▸ **Records**
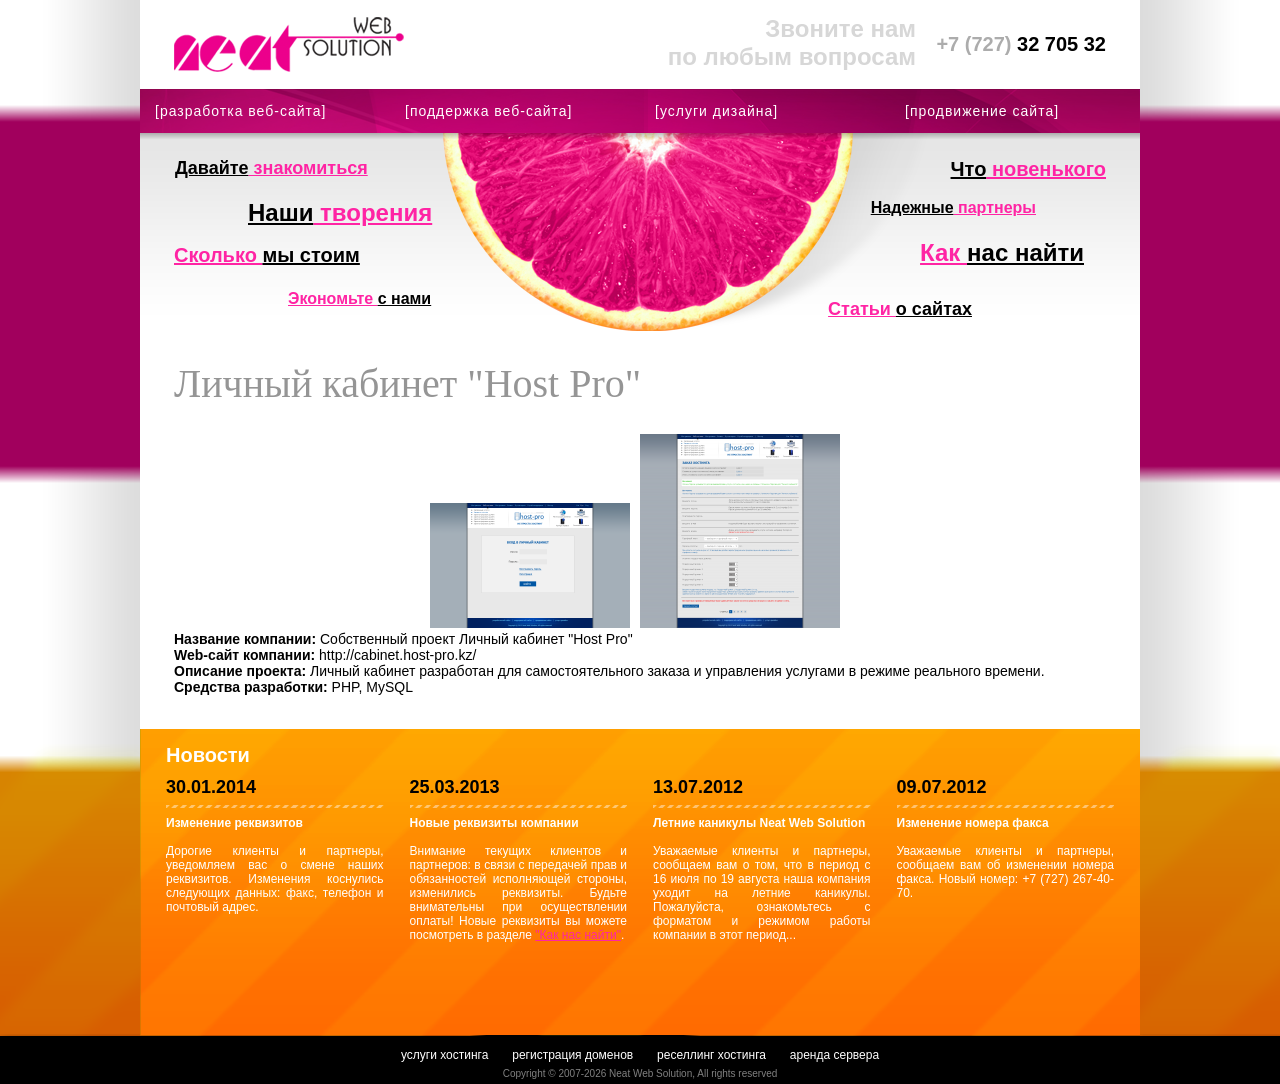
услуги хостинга (444, 1055)
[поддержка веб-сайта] (488, 111)
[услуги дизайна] (716, 111)
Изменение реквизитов (234, 823)
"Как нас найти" (578, 935)
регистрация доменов (572, 1055)
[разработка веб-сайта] (240, 111)
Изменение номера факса (973, 823)
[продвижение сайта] (982, 111)
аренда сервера (834, 1055)
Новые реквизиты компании (494, 823)
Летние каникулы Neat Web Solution (759, 823)
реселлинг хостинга (711, 1055)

▸ **TASK PROMPT**
Rewrite the items from the line containing "[разработка веб-сайта] (240, 111)" through the last item, replacing "реквизиты" with "данные" and keeping everything else as it stands.

▸ **WRITTEN ANSWER**
[разработка веб-сайта] (240, 111)
Изменение номера факса (973, 823)
[продвижение сайта] (982, 111)
аренда сервера (834, 1055)
Новые данные компании (494, 823)
Летние каникулы Neat Web Solution (759, 823)
реселлинг хостинга (711, 1055)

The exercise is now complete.